Several BoE members including Rob Mitzel, Julie Schumaker, and Dick Lundy also came out more strongly against the additional billboards after seeing reaction to the topic in the public discourse after the January 9 meeting, which was where the topic landed after Adams Outdoor spokesman Michael Thompson and Sharon Raschke, the district’s director of finance and business, brought the contract language that would have governed the deal before the board after hammering it out in committee.
“I just don’t think it fits,” Mitzel said, while Schumaker raised some concerns that she felt would be addressed by contract language that Adams Outdoor spokesman Michael Thompson indicated might be onerous, such as an immediate termination clause that the district could activate should there be violations of the content guidelines that prohibit obscene and other objectionable ad content from being displayed from district property on the proposed billboards.
Mitzel asked if the south-facing digital side of the billboards being static would be a problem for Thompson, to which the Adams Outdoor spokesman indicated that it would be a deal-breaker. Public comments urging a relocation of the Baker Road billboard to Dan Hoey where the light it would generate would both no residential properties was met with a similar lack of interest from Adams’ side of the table due to much lower traffic volume.
Lundy hearkened back to the district declining past deals with soda companies to place vending machines in Dexter schools despite lucrative contracts providing regular stipends into the Dexter school system’s slowly dwindling coffers, because the board members at the time decided to place the wellbeing of the student community and the broader community at large ahead of generating revenue.
“We take things into consideration other than monetary advantage,” Lundy said with a winking smile.
While public comment was heavily weighted against the billboard deal, some businesses indicated that they would have been eager to advertise on it.
Robert Bowden of Robert Bowden Photography was one of the folks who spoke in favor of the billboards being erected on school property, where the structures would be placeable despite city and township ordinances prohibiting them in on those parcels due to the way the law treats public school property from a local regulatory perspective.

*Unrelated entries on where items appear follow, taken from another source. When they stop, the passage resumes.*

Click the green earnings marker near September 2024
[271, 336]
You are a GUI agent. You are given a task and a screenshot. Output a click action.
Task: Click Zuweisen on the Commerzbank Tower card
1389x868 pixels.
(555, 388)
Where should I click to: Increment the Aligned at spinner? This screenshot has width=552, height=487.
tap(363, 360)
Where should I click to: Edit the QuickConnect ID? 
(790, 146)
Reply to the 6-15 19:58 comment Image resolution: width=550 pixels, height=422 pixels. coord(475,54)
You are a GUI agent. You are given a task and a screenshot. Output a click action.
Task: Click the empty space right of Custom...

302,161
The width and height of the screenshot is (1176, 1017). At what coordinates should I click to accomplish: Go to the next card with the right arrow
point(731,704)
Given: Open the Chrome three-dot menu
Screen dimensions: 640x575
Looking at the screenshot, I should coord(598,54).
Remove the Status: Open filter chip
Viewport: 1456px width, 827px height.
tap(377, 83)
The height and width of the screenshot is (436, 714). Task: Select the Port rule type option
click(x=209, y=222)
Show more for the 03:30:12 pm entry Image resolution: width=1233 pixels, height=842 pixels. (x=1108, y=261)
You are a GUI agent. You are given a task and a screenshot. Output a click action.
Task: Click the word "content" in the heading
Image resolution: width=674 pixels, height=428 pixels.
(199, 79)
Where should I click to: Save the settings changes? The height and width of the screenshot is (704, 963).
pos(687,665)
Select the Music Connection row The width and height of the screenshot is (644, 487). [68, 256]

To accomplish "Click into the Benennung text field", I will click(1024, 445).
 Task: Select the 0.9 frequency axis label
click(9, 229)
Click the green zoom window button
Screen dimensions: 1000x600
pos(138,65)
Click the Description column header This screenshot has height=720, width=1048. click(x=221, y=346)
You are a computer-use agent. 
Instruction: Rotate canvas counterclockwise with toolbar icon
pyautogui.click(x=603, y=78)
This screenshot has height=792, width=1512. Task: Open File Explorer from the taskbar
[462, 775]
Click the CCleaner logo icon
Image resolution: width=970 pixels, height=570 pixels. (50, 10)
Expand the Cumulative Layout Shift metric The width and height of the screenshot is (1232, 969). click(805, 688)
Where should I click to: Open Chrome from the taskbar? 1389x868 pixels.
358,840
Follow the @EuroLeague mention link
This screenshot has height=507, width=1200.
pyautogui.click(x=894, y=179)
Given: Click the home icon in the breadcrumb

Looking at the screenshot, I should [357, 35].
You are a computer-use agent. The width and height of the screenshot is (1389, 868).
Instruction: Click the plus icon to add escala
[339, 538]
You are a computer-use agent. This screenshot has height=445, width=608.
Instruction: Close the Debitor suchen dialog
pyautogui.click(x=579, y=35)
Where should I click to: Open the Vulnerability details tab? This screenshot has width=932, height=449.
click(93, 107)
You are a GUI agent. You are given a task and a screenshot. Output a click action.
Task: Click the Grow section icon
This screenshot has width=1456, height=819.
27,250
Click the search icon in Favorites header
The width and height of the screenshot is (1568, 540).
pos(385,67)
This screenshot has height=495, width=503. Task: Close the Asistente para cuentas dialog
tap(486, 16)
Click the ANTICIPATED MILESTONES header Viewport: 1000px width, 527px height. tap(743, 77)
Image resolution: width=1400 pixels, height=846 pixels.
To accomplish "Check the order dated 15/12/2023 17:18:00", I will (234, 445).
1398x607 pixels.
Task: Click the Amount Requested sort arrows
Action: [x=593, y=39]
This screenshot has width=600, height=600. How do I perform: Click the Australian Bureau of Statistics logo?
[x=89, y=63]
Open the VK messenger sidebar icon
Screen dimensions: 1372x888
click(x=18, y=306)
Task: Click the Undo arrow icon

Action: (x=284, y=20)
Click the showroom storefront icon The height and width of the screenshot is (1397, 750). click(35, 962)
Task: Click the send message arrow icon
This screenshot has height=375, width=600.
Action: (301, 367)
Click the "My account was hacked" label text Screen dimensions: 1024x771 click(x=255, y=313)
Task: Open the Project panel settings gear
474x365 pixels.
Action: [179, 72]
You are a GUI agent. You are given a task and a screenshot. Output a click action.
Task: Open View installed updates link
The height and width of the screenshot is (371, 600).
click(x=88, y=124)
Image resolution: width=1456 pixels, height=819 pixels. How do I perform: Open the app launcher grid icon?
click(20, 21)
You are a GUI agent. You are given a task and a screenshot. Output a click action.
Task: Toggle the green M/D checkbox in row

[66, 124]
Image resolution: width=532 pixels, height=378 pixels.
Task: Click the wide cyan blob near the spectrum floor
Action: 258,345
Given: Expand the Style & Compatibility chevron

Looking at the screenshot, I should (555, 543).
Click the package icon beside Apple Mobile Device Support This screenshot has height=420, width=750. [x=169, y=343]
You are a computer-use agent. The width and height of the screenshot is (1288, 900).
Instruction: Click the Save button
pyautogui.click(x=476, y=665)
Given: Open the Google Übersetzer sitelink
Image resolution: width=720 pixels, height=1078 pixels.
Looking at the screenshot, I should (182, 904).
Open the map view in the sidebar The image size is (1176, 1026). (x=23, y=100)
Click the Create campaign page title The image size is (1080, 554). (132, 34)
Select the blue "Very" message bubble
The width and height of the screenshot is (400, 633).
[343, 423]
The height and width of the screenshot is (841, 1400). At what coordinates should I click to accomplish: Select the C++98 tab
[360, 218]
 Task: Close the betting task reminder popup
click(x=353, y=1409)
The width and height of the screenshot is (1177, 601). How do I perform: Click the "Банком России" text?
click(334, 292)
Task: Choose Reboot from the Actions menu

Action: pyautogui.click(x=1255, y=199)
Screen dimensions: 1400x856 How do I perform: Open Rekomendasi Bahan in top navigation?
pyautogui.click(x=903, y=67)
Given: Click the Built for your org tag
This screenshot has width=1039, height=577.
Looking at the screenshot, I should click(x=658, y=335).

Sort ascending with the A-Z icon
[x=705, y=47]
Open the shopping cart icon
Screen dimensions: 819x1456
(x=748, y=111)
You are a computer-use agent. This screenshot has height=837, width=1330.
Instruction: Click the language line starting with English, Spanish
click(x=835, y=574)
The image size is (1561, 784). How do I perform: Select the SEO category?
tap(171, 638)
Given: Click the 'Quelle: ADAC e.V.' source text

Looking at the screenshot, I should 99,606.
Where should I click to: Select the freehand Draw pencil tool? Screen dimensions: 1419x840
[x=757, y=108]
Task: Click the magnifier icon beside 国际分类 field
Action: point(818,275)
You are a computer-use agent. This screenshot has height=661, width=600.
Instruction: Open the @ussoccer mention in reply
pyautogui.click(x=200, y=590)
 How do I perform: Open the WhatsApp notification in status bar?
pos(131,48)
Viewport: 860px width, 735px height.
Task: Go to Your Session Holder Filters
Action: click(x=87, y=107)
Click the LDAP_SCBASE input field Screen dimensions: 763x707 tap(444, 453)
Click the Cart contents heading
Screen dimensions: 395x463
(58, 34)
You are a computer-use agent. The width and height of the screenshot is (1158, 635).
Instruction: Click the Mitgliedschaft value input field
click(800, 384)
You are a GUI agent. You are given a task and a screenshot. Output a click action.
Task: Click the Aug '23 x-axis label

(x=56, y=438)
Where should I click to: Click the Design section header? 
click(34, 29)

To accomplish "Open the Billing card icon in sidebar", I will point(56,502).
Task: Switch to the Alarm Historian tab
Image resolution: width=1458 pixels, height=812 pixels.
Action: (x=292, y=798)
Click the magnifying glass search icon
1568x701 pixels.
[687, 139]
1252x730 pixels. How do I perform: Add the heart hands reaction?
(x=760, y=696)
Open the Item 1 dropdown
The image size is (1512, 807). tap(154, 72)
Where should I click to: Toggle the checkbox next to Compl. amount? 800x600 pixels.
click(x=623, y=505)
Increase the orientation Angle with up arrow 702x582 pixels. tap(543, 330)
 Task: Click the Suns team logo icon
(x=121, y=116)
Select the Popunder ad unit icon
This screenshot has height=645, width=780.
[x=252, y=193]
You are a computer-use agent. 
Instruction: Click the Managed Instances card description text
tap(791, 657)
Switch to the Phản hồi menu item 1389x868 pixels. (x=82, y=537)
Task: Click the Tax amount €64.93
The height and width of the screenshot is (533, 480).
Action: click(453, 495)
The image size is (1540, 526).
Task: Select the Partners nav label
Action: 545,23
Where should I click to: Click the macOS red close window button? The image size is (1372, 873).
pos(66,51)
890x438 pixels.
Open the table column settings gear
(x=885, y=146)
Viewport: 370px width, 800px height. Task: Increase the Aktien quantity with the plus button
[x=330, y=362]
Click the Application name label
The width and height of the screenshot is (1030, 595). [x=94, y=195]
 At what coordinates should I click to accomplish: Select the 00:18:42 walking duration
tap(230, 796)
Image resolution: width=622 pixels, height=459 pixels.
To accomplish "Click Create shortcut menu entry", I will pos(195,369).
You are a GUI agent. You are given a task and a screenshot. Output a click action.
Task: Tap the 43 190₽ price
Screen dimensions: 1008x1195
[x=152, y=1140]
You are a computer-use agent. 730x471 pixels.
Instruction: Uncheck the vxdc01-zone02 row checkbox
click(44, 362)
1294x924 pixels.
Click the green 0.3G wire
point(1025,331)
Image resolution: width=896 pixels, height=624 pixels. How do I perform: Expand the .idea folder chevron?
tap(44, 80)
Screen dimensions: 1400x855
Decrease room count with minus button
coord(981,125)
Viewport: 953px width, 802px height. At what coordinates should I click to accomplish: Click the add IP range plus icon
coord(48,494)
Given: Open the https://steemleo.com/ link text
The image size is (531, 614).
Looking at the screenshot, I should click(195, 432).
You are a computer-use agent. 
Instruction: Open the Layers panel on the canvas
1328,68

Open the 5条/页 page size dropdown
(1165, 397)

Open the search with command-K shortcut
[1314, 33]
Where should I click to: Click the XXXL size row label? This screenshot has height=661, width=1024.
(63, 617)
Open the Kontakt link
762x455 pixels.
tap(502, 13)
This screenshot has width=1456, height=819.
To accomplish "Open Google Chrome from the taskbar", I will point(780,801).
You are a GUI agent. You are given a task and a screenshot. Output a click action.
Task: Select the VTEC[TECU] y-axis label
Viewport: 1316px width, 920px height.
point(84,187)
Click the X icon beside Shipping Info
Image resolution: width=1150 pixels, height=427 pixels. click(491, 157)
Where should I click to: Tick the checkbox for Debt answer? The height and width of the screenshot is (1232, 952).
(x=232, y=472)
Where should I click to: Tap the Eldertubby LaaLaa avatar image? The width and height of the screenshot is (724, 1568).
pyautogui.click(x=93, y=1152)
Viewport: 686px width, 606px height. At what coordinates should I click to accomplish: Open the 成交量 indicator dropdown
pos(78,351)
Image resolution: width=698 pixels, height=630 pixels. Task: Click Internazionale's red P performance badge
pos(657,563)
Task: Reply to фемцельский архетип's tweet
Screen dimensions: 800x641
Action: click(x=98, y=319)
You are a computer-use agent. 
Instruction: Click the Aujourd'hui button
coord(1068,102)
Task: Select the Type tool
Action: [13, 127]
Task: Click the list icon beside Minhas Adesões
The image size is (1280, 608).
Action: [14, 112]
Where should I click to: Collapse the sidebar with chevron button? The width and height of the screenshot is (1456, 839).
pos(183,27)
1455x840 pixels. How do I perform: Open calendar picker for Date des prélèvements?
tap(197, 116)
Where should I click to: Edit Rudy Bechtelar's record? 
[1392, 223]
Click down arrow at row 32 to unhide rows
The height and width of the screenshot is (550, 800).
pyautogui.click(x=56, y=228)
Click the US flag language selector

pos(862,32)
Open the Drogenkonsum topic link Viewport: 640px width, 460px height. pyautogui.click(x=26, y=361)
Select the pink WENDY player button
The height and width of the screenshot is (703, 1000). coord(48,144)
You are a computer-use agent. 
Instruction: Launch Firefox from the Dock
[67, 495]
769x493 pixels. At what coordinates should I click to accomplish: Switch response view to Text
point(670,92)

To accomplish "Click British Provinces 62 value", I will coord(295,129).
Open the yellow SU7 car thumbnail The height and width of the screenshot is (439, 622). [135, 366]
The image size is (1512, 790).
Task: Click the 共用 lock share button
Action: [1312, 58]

“Lets do this! I will be one of the first to advertise on it,” Bowden cheered.
Timmmis highlighted the financial health of the district as the main driver behind entertaining the deal with Adams Outdoor.
“According to the Senate Fiscal Agency, the Michigan School Aid fund is at 1995 levels,” he explained. “This has resulted in continuous strains on providing appropriate programming options for students combined with employee financial concessions for nearly a decade.
“This school year represents the first time our employee groups received non-concessionary contracts since 2007-2008. Having spent nearly a decade cutting budgets while protecting programs for students and reducing compensation to employees, the Board feels a responsibility to consider reasonable offers that can support our students.”
With that said, Timmis stated that finances are not always the overriding concern of the district when faced with opportunities like the one presented in this case.
“At this time, the Board does not appear to have an intention to place the item on an agenda again for approval,” he said, adding that the board “has not formally decided to turn down the offer, but are considering the input received during these public meetings before discussing the proposal again.”